Covering 20% of the planet, a savanna is an expansive grassland that often stretches on as far as the eye can see. With hazy horizons often broken only by meandering animals, the savanna is a habitat that changes with the seasons: from very dry in summer to teeming with rain once the wet season arrives.
The savanna grassland that dominates the African continent is the most famous example of this type of habitat. Stretching across more than half of this vast landmass, the African savanna brings to mind wide open grasslands, herds of migrating wildebeest, and the odd tree, sparsely framing the horizon.
This tropical savanna is home to some of our planet’s most magnificent creatures: lions, giraffes, elephants and leopards. It’s estimated that 2 million animals call this sprawling landscape home.
Africa isn’t the only place that savannas are found, though. In Brazil, the Cerrado covers 2 million square kilometres, and is South America’s second largest biome. Here, over 1600 different species of bird, mammal and reptile live in an environment that has existed since the time of the dinosaurs.
- Year-round high temperatures
- Tropical grassland
- Flooded grassland
- Wet and dry seasons
- High summer rainfall
- Widely spaced trees
Climate change is likely to increase rainfall, increasing tree growth and shrubland in some areas and limiting it in others, which could disrupt the savanna ecosystem and cause animals and plants to adapt to these new surroundings. Much of Africa’s savanna is used for crops and agriculture, so a change in the savanna habitat is also likely to have an effect on food production.
Conversely, more droughts are also expected due to the prevalence of increasingly extreme weather conditions. A large-scale drought that took place between 2014 and 2016 in Kruger National Park in South Africa caused the destruction of a large number of trees.
Poaching and the illegal trade in items such as elephant tusks also pose a threat to the savanna, with 30% of the area’s elephants being lost between 2007 and 2014. Rhinoceros and zebra are also at risk from hunting and the destruction of the savanna habitat.
The Brazilian Cerrado is under threat from human intervention too: cattle ranching, soy production and other agricultural activities are encroaching on its land, and only 20% of the area’s original vegetation currently remains.
Taking a trip to the savanna in order to spot Africa’s elusive wildlife, for example on a Serengeti safari tour, is high on the bucket list of many of those looking for a longhaul adventure. Staying in a safari lodge or camping outside can be great options if you want to get close to these animals in their natural environments. Daytime activities might include animal tracking, game drives, cultural immersion experiences and helicopter rides.
For a completely different savanna experience, those with a strong sense of adventure might consider jetting off to explore the Cerrado, a tropical grassland and savanna that is home to the Planalto highlands and the UNESCO-listed Chapada dos Veadeiros National Park. This lush, extremely biodiverse area is often overlooked in favour of its more famous neighbour, the Amazon - but it’s stunning waterfalls and ancient natural rock pools are truly a sight to behold. You can hike, spot toucans, jaguars and armadillos, and visit historic sites throughout this expansive region.
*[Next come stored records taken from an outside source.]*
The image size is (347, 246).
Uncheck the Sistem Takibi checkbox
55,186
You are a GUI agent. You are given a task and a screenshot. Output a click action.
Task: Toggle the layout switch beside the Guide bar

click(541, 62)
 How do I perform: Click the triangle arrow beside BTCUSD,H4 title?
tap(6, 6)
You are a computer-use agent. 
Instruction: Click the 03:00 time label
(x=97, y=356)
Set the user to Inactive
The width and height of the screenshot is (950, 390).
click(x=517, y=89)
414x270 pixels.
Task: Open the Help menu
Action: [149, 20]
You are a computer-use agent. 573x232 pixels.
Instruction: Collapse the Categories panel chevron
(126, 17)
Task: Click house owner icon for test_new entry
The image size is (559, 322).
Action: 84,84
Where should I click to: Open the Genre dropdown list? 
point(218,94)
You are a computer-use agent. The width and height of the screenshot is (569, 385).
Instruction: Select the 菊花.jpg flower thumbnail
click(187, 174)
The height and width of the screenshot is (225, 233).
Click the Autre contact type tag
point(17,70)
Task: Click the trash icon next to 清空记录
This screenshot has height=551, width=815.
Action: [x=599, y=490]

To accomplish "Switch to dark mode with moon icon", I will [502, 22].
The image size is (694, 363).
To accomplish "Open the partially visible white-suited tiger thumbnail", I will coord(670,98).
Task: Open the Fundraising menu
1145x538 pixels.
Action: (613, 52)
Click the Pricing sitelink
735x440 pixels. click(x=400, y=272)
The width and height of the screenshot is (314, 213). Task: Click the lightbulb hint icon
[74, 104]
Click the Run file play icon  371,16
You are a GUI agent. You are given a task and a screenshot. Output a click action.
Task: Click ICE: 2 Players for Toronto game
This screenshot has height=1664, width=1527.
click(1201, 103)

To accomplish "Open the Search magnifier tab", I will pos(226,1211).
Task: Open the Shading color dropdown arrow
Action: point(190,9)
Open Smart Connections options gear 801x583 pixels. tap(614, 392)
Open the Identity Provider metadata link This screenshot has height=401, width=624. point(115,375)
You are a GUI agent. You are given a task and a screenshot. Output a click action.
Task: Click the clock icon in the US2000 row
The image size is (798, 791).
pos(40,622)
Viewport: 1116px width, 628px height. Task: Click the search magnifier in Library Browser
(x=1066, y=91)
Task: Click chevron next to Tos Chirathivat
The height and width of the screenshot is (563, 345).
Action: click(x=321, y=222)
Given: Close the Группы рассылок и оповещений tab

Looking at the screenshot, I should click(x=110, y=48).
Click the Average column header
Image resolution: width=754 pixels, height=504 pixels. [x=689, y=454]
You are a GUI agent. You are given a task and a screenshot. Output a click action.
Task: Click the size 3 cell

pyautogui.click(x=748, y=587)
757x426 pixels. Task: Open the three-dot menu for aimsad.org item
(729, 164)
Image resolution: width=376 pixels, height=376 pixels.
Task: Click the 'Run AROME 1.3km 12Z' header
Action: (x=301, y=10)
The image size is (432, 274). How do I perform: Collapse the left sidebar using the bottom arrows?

The key reason to visit a savanna is likely to be the animals that call it home. There are awe-inspiring natural features in the landscape too, though. The Serengeti has been designated a UNESCO World Heritage site, and in Kenya Mount Kilimanjaro sits within the savanna of the Amboseli National Park. The colours found in the savanna, framing its vast open landscapes at sunset and sunrise with a burnt orange hue, are a natural wonder in themselves.
Animals that live in the savanna include the ‘big 5’ - leopard, buffalo, lion, elephant and rhinoceros. Other animals that explorers might spot from their safari jeep or camp hideout include zebras, giraffes, springboks, gazelles, cheetahs, hyenas, wildebeest, antelope, vultures, oryx and meerkats. In the Kalahari savanna, birds including hawks, kestrels, eagles and falcons can be spotted.
The African savanna is mainly made up of grassland, with a few trees (mainly acacia, jackalberry, baobab and whistling thorn) dotted around. Grasses include lemongrass, star grass, and rhodes grass. Most plants in the savanna have deep roots, offering a strong defense against fires.
The African savanna covers a huge 5 million square miles of land - around half of the entire continent. Famous destinations such as the Serengeti are found within it, and countries that it touches include Kenya, Botswana, South Africa, Tanzania and Zimbabwe. There are less famous savannas in Australia and parts of South America, including Venezuela. The savanna ecosystem, the Cerrado, which also includes tropical grassland, covers much of Brazil.